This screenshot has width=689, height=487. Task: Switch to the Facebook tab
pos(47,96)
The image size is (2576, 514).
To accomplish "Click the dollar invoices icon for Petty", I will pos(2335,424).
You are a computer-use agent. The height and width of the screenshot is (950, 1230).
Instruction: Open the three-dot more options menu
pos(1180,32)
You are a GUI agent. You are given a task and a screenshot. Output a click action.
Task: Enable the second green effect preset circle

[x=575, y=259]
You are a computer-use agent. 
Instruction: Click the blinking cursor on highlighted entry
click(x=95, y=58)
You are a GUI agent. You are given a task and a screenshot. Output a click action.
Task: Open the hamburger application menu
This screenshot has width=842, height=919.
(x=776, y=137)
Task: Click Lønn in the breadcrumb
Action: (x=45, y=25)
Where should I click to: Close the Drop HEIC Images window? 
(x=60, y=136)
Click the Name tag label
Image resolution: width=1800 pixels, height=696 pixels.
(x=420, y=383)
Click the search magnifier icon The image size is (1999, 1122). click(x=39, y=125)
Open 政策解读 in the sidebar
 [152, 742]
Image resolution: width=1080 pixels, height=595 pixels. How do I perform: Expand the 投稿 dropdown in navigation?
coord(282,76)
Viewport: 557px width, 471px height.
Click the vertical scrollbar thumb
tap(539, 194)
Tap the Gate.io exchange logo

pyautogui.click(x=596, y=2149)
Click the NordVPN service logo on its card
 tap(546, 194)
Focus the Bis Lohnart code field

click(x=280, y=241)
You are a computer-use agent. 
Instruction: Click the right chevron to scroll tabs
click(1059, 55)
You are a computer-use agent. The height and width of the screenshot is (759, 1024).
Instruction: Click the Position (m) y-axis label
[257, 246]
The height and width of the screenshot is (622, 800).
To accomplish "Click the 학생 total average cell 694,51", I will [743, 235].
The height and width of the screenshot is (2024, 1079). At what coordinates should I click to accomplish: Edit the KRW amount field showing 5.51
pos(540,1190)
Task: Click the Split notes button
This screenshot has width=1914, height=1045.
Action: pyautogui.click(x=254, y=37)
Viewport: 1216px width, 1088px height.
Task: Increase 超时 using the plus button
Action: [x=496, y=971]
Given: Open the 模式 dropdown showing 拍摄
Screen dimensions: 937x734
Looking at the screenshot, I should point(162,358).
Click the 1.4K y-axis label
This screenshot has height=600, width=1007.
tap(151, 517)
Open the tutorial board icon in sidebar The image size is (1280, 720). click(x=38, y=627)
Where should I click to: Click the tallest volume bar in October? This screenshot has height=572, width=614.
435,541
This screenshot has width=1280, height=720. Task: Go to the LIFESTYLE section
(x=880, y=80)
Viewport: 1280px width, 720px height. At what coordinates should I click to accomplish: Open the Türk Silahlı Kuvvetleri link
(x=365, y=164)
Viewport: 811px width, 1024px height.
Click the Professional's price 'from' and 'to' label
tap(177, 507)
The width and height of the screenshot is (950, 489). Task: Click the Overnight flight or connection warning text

--------------------------------------------------

_Exercise goal_
Return a word-for-word copy of the lines above from the one holding "Screen dimensions: 937x734" through the one holding "Open the tutorial", with both of them included and nothing besides.

_Response to this task_
Screen dimensions: 937x734
Looking at the screenshot, I should point(162,358).
Click the 1.4K y-axis label
This screenshot has height=600, width=1007.
tap(151, 517)
Open the tutorial board icon in sidebar The image size is (1280, 720). click(x=38, y=627)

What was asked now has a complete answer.